-- Opening Marker --
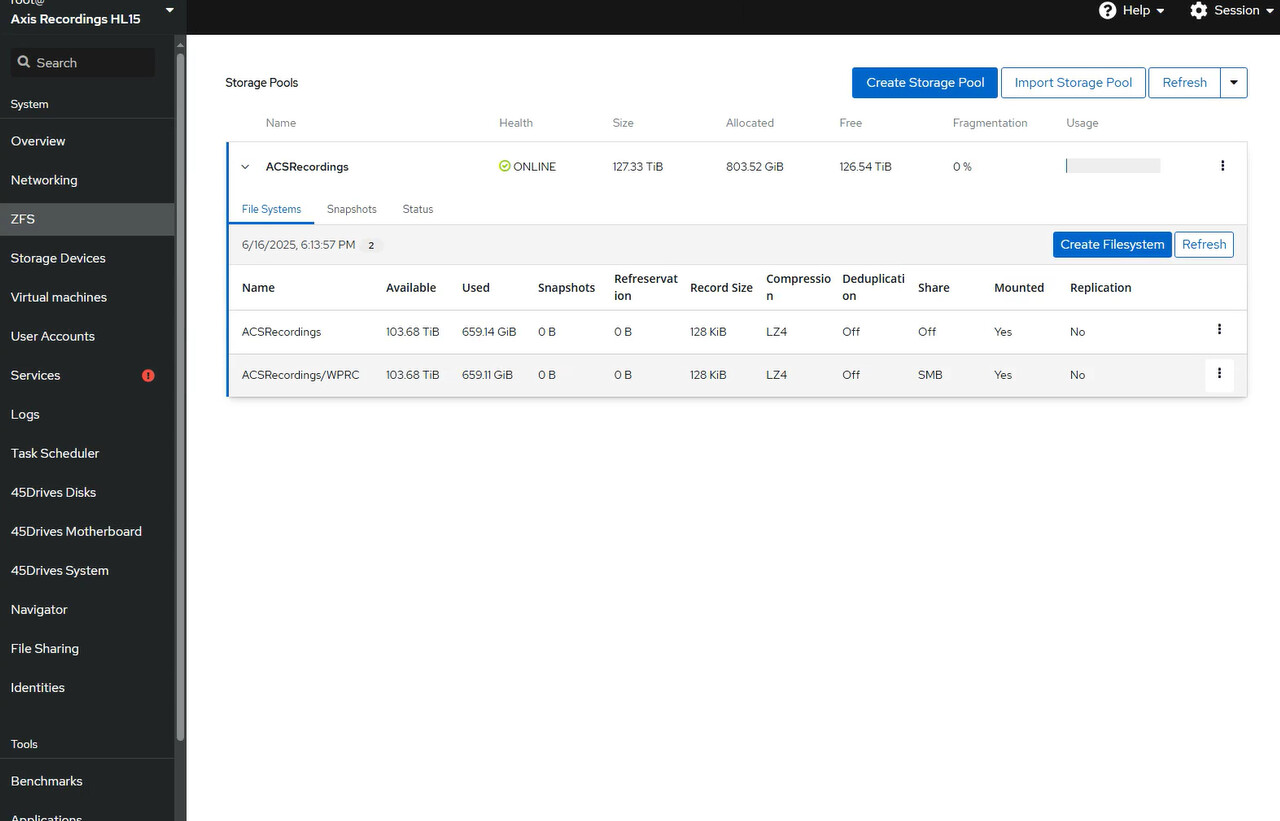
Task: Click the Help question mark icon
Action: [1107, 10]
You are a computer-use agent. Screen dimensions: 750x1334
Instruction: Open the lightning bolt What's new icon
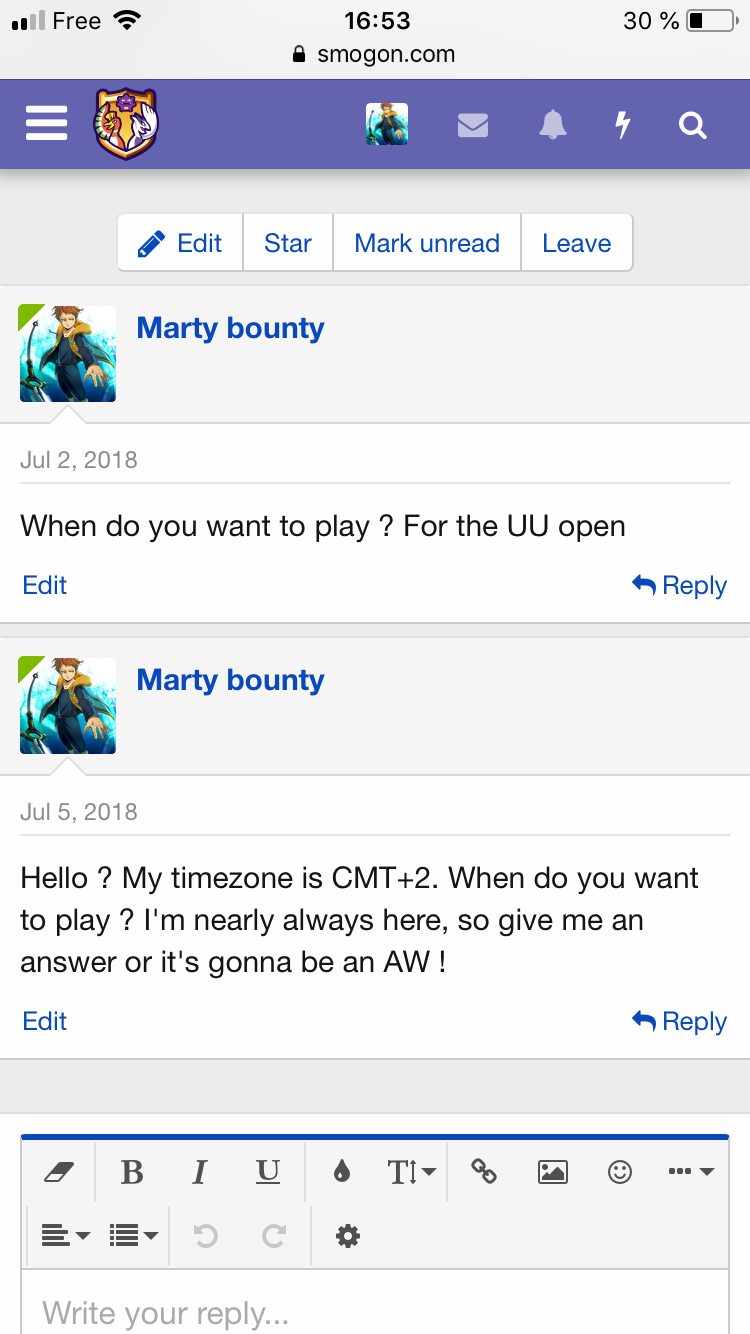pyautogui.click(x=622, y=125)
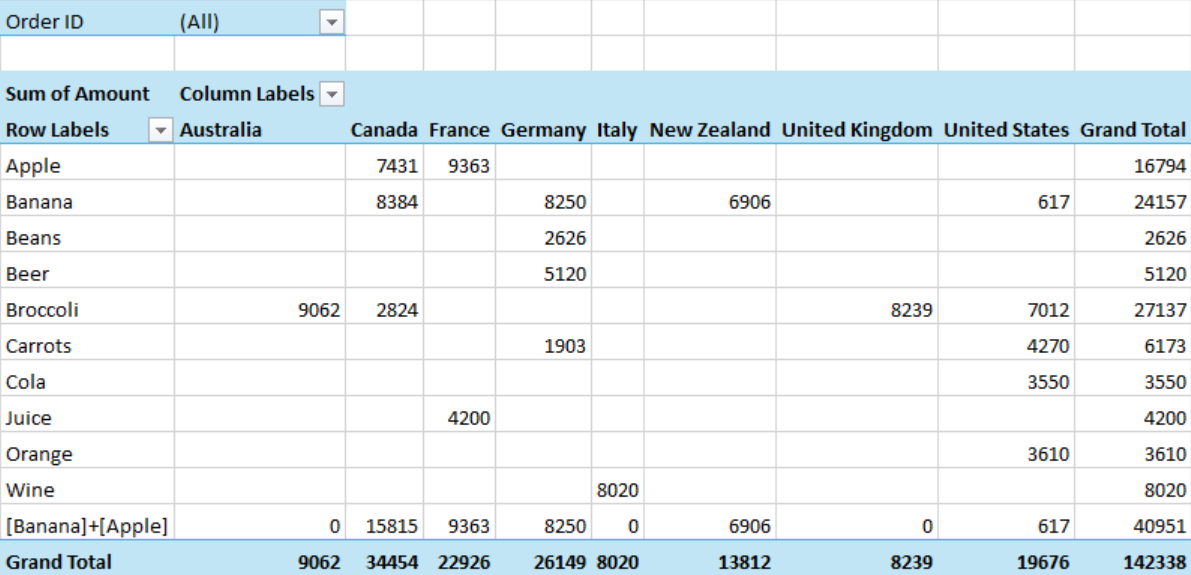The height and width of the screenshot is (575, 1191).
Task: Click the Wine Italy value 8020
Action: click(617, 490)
-- Closing Marker --
**Exercise:** Nothing but the lines from the one containing "You are a computer-use" through the last line of the data should appear in the answer, copied exactly, with pictures excluded.

**Completed exercise:**
You are a computer-use agent. Screen dimensions: 750x1334
Instruction: Open the lightning bolt What's new icon
pyautogui.click(x=622, y=125)
The height and width of the screenshot is (575, 1191).
Task: Click the Wine Italy value 8020
Action: click(617, 490)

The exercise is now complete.